New York: Hey Intermix, Spy on This

Internet marketing firm Intermix Media, which runs MySpace.com, was hit with a lawsuit by New York Attorney General Eliot Spitzer Thursday, blaming the company for installing spyware.

The suit accuses the Los Angeles-based company with redirecting computer users to websites where ads get displayed, adding unnecessary toolbars to browsers and delivering unwanted pop-up ads.

This follows a six-month investigation by the attorney general’s office that found Intermix responsible for installing advertising software on 3.7 million computers in New York alone, Spitzer said.

Intermix denied the claims.

“Intermix does not promote or condone spyware and remains committed to putting this legacy issue behind it as soon as practical. We expect to continue our discussions with the New York Attorney General’s Office and are still hopeful of reaching an appropriate and amicable resolution. Many of the practices being challenged were instituted under prior leadership and Intermix has been voluntarily and proactively improving these applications and related consumer disclosure and functionality for some time,” Christopher Lipp, senior vice president and general counsel for Intermix, said in a statement.

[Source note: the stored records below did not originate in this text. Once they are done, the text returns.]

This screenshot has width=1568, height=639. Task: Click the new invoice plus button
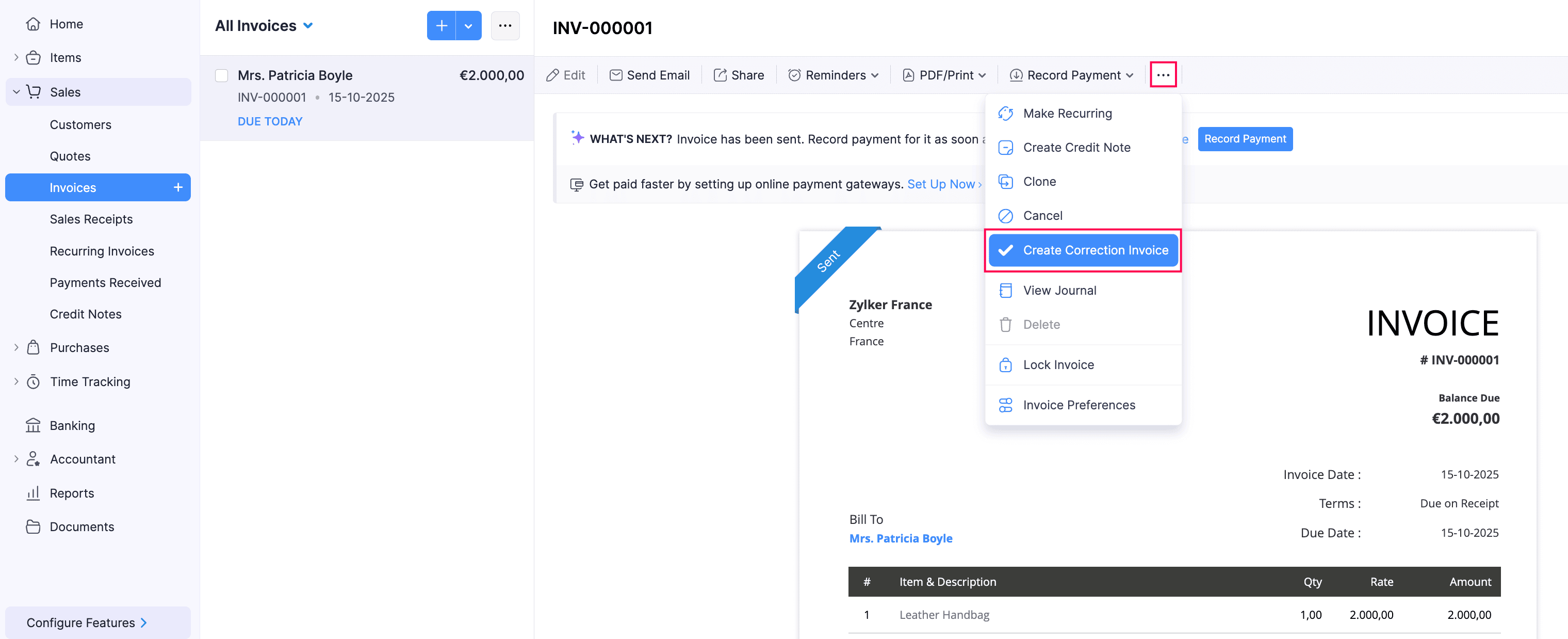pos(442,26)
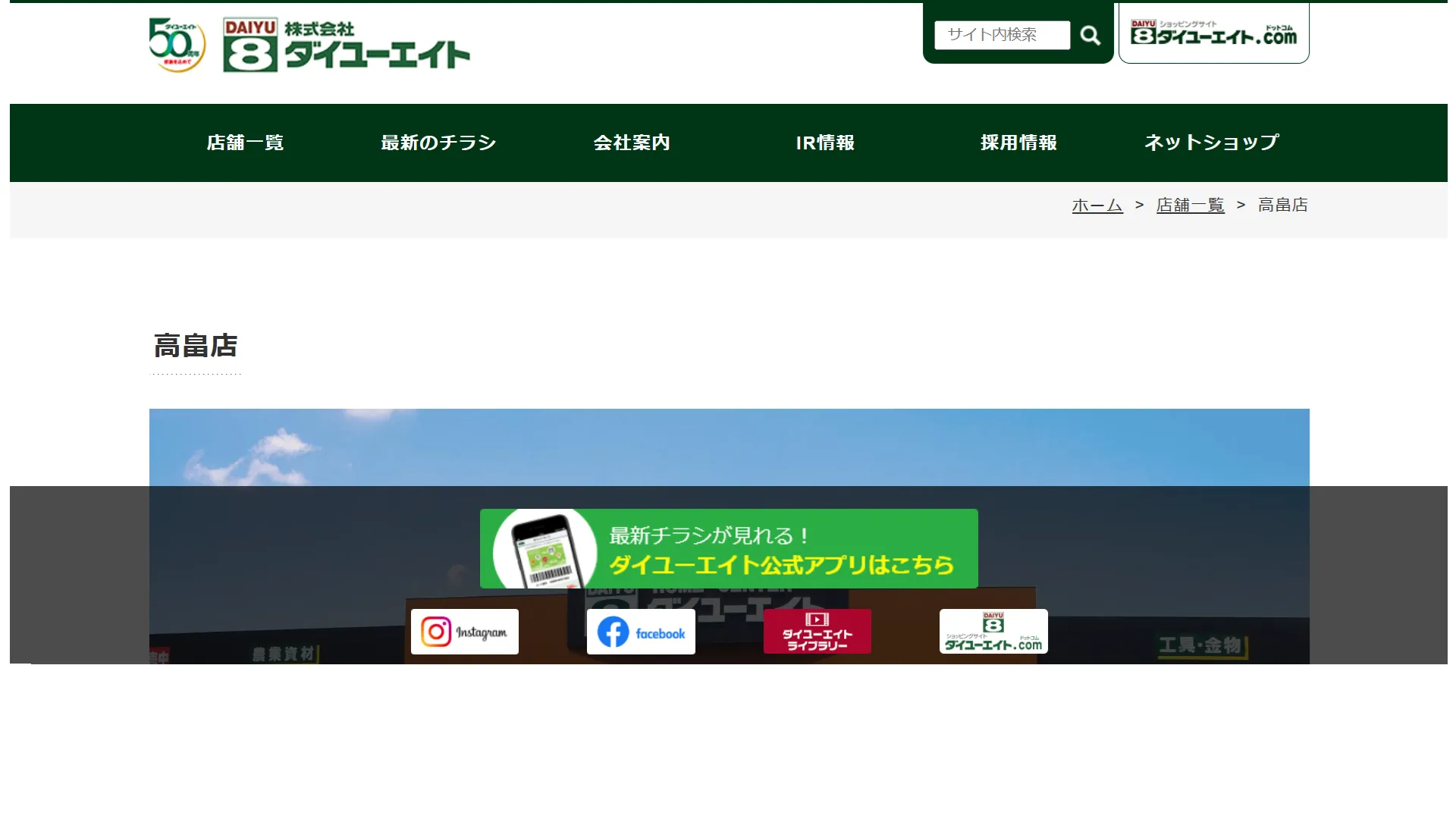This screenshot has height=819, width=1456.
Task: Click the 店舗一覧 breadcrumb link
Action: point(1190,205)
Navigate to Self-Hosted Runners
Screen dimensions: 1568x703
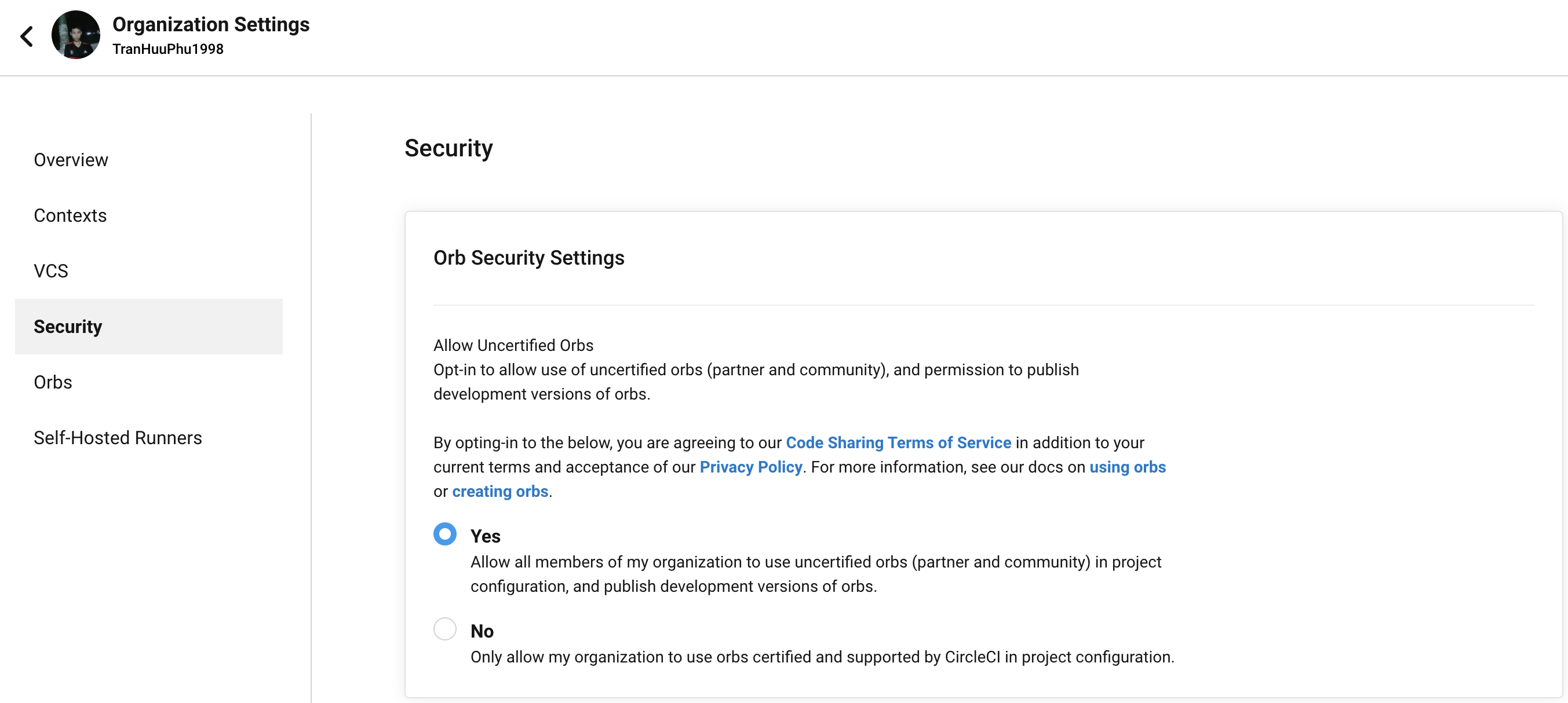coord(118,438)
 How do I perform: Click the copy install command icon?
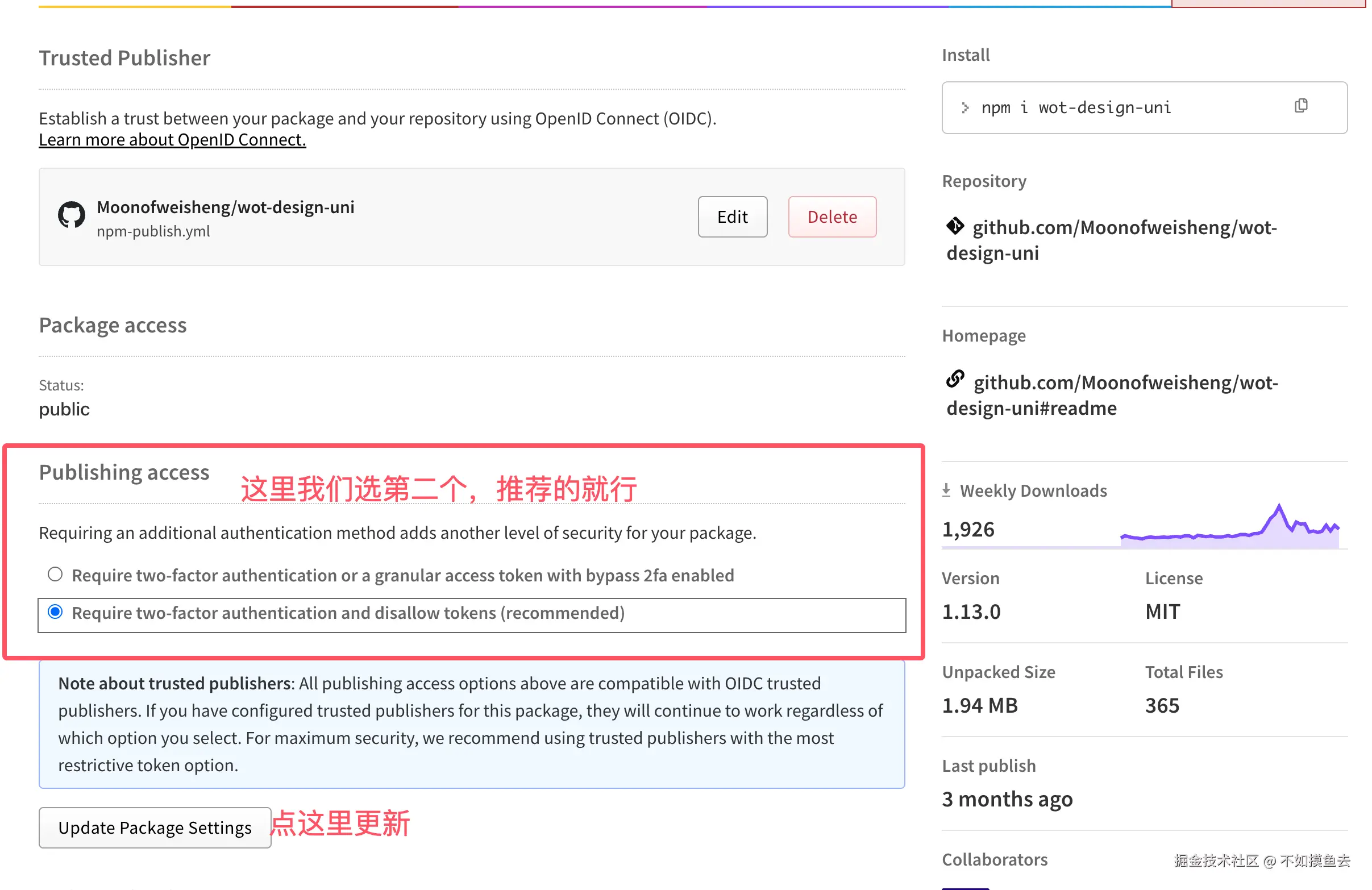coord(1300,106)
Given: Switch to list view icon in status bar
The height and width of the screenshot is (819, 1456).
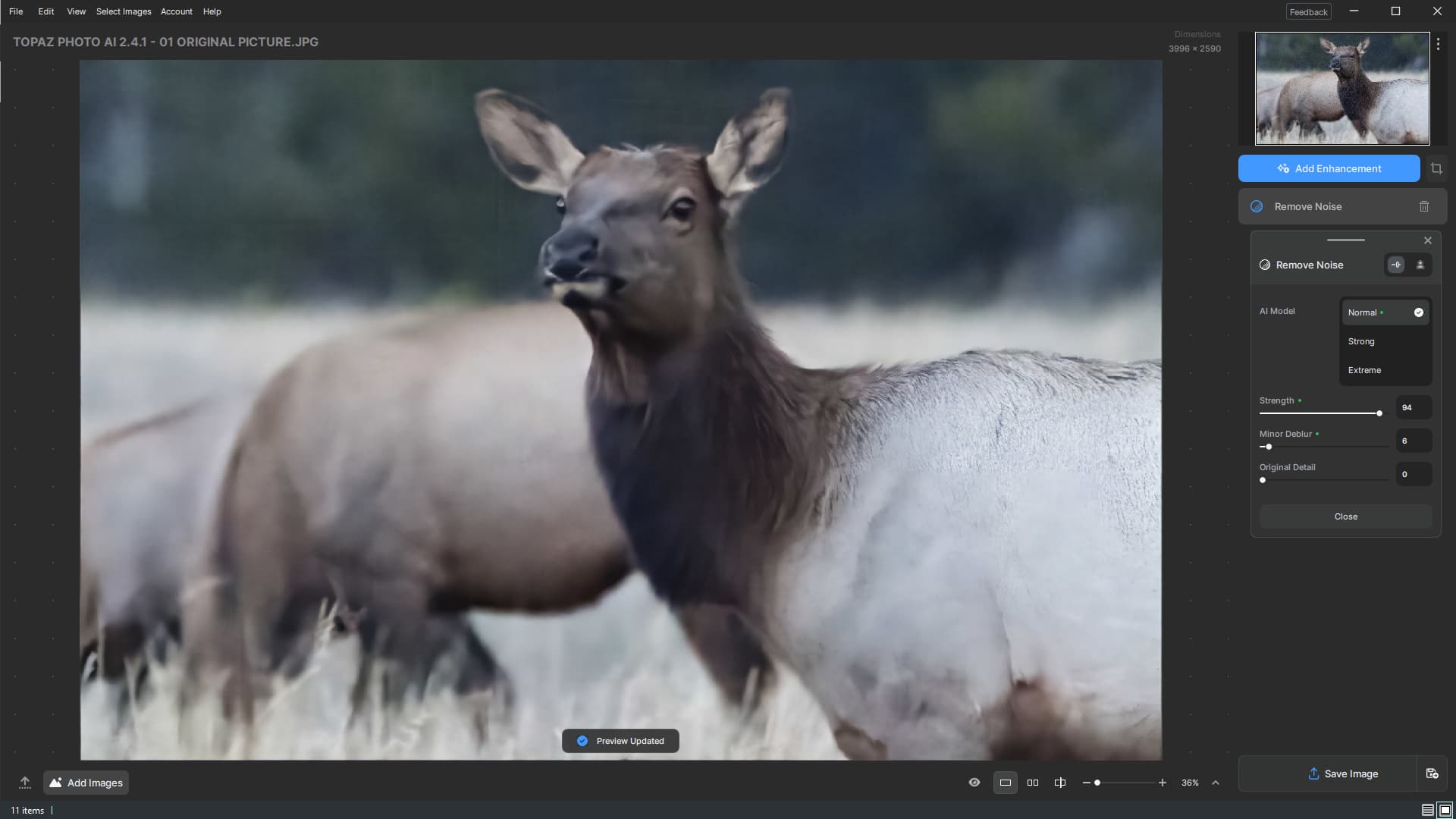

In question are redirect and toolbar applications that Intermix distributed together with screensavers, wallpaper, and cursors. The company claims to have begun scaling back this part of its business in November of 2004 and to have ceased distribution of the applications entirely on April 14.

Furthermore, Lipp said the applications do not collect user’s personal information.

However, at the core of the suit is Spitzer’s charge that the applications arrived unbeknownst to most consumers, omitted un-install applications, and could not be removed by user’s ad/remove function, all claims which Intermix denies.

“We are looking across the industry at these practices because it really does go to the core of e-commerce,” Kenneth Dreifach, chief of Spitzer’s Internet Bureau, told USA Today. “Increasingly, people don’t feel in control.”